> **TEXTE EXTRAIT**
# [SCRIPT]clean_gentoo.sh - économiser de l'espace disque

## fabienZ

Salut,

Voici un petit script que j'ai écrit rapidement, lassé de devoir sans cesse refaire les même manipulations.

C'est loin d'être propre ou optimisé, voire sale certaines fois  :Smile: 

Je vous incite à la plus EXTREME PRUDENCE avec certaines choses si vous décidez de l'essayer.

Le script vous préviens si j'ai estimé l'opération risquée.

Je décrit briévemlent son fonctionement:

1) Efface les fichiers anciens (par défaut 60 jours, le script vous propose d'entrer une date différente) dans :

    $DISTDIR , $RPMDIR , $PKGDIR , PORT_LOGDIR et ${PORTAGE_TMPDIR}/portage

2) Unmerge les paquets orphelins trouvé par emerge --depclean , dont equery depends ne trouve aucune dépendance (Je suis clair là ? ^^)

3) Cherche les paquets installés pour les noyaux et propose de les unmerger, d'effacer les répertoires et fichiers en rapport dans /boot , /usr/src/ et dans /lib/module/ . Une confirmation est demandé pour chaque noyau trouvé, avec les noms des fichiers qui vont être supprimés.

> **TRAVAIL À FAIRE**
• a. D'après le texte sur le script clean_gentoo.sh, quelle ancienneté par défaut les fichiers doivent-ils avoir pour être effacés ?
• b. Énumérez tous les répertoires dans lesquels le script clean_gentoo.sh efface les fichiers anciens, selon le texte qui le présente.
• c. Reprenez le texte sur le script clean_gentoo.sh juste après sa dernière phrase.
Les données ne jouent aucun rôle dans ce travail.

> **DONNÉES ENREGISTRÉES**

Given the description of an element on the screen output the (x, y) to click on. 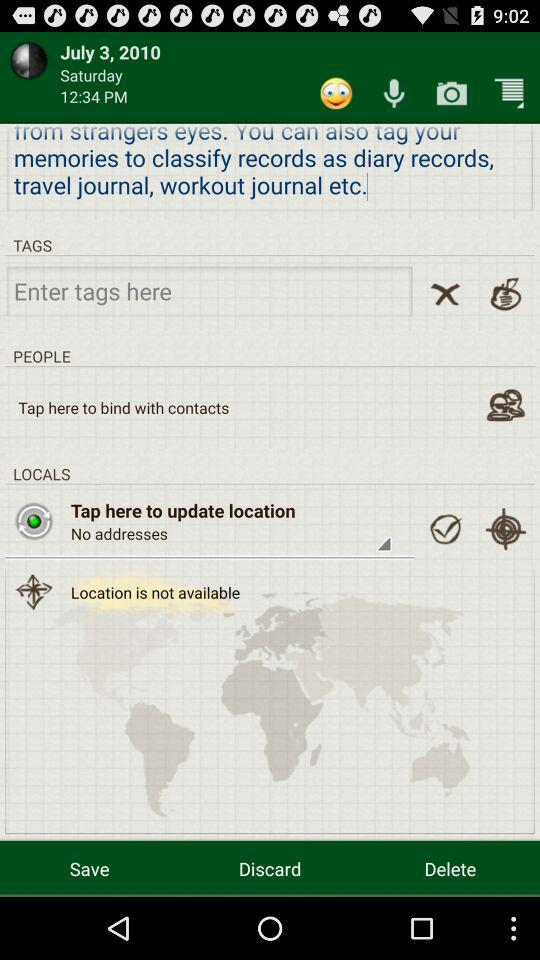
open options list (509, 92)
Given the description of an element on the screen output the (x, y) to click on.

> **PROBLÈMES RÉSOLUS**
• a. 60 jours.

• b. $DISTDIR, $RPMDIR, $PKGDIR, PORT_LOGDIR, ${PORTAGE_TMPDIR}/portage

• c.
Le script ne liste pas les noyaux vers lesquels pointent les liens symbolique /boot/vmlinuz et /boot/vmlinuz.old

NB :  Une partie du script est inutilisée, qui cherche dans /usr/lib et /usr/bin les fichiers qui n'appartiennet à aucun paquet. ça marche mal et c'est commenté.

Vous pouvez le télécharger ici : http://www.zouaoui.org/shell/clean_gentoo.sh

Voilà, tous vos commentaires sont les bienvenus évidement, même les négatifs ^^.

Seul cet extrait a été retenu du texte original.